======== Supplied text

Still no new on the trial. I'm starting to doubt whether it is the right thing to do. My symptoms seem to be largely manageable with enormous periods of rest. I just have to sacrifice my weekends to sleeping.

Thursday 5 May 2011

Wave Goodbye To The Gear

Last night, for the first time in months, I had all my music gear laid out in one room. I pretty much haven't touched any of it since I was diagnosed with arthritis. It was quite emotional seeing the culmination of 5 years work all laid out, including a brand new never gigged amp.

My room full of gear


I don't want to get rid of all my gear; there are far too many happy memories associated with it. Realistically though there's no point keeping everything. Some of it I was planning on selling anyway. There's now going to be a slow process of putting things on ebay and waving goodbye to them and finally deciding which instruments mean something to me.

I tried picking up one of my guitars last night as well - just to see what would happen. There's still pain there. As I'm still waiting to hear about the next treatment plan my body is slowly seizing up. If I forget to take just one pill I'm reduced to a kind of limp/hobble that looks like I'm about to soil myself. Driving is also starting to become a bit of an issue if I miss my pills. I could, of course, just remember to take them but somehow my day just never pans out that way.

Monday 4 April 2011

Efficacy of Methotrexate - Who Knows?

Methotrexate wasn't initially intended for treating arthritis. In fact, it's first use was in treating leukemia and was used a chemotherapy drug for a long time. It is certified for use in treating auto-immune disorders, such as psoriatic arthritis, but nobody really knows how effective it is.

Psoriatic arthritis tends to manifest itself in 3 main ways:

  1. Inflammation of the synovial bursa - This is inflammation of the joint itself, the stereotypical symptom of an arthritis.
  2. Inflammation of the tendon sheath - The tendon sheath is similar to the membrane surrounding the joint and can become inflamed in the same way. This is what causes tendinitis and the dactylitis that's so typical of PsA.
  3. Inflammation of the entheses - Enthesitis is inflammation at the point where the tendon meets the bone. It's different in nature to the synovial inflammations.

================
======== Data section

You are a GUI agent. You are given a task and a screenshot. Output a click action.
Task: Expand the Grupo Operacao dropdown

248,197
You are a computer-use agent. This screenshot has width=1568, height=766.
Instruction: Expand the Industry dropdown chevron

================
======== Data section

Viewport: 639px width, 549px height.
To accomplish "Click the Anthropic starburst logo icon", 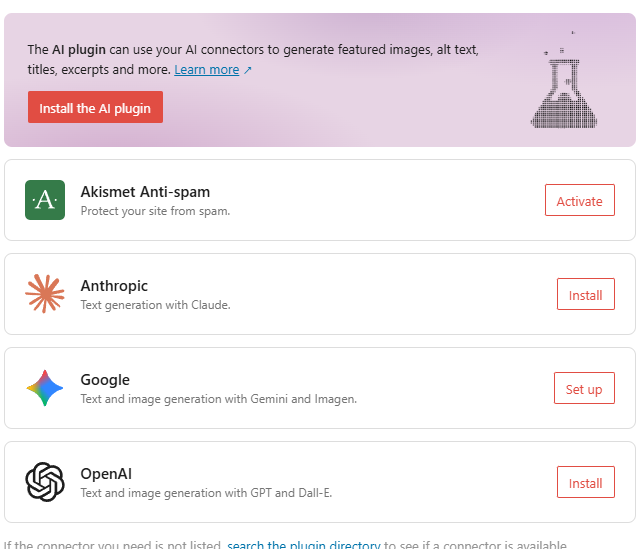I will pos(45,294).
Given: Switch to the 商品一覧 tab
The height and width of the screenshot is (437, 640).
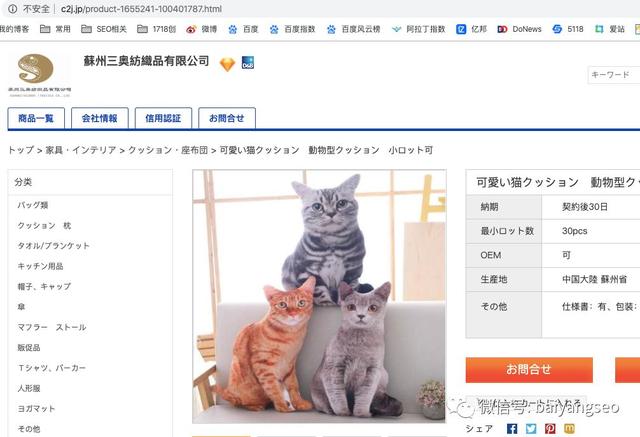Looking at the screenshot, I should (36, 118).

================
======== Data section

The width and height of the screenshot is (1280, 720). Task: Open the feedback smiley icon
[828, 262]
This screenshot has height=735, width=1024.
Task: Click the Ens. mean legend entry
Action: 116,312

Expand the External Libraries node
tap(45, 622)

================

## Apply what you read
**A)** In the arthritis blog, please swap "emotional" for "moving" and write out the passage that begins at the words "Last night, for" and stops after "never gigged amp.".
**B)** According to the arthritis blog, what was methotrexate first used to treat?
**C)** Write the next part of the arthritis blog, picking up after its final sentence.

## Answers to the exercises
**A)**
Last night, for the first time in months, I had all my music gear laid out in one room. I pretty much haven't touched any of it since I was diagnosed with arthritis. It was quite moving seeing the culmination of 5 years work all laid out, including a brand new never gigged amp.

**B)** Leukemia.

**C)**
Rheumatologists are pretty confident prescribing methotrexate for arthropathies that involve synovial and tendon issues. It works. They have the evidence. What nobody has conclusively tested is whether methotrexate can improve the condition of enthesitis.

In two weeks time I should hopefully be part of a trial that hopes to discover whether methotrexate is effective, and exactly how effective it is. The trial is based purely on taking accurate measurements and adjusting treatment according to those measurements rather than just following best practice guidelines. This is what evidence based medicine should really be.

Sunday 3 April 2011

Methotrexate on Monday

One of the biggest factors in the amount of pain and stiffness I have appears to be tiredness. Unfortunately the amount of sleep that I need in order to have significantly reduced pain is too much to be sustainable. In fact, the best plan that I seem to have found at the moment is to have a long sleep on Saturday mornings in order to reset my system.

On Monday I'm hoping to start on methotrexate. This is a pretty big step in my treatment and also initially a bit risky. There is a danger of liver damage and so for the first few weeks you have to have weekly blood tests, my favourite. At least Guy's Hospital has a dedicated nurse for the rheumatology department. I reckon I should be able to make it there and back in my lunch break. There is also a chance that I could be given the proper hardcore drugs fairly soon. Normally they're out of reach of most patients but the advantage of going to Guy's is that they run trials. It's not a trial of the drug but the method of treating. This means that it's pretty much totally safe and puts my further in the queue.

Here's hoping for methotrexate.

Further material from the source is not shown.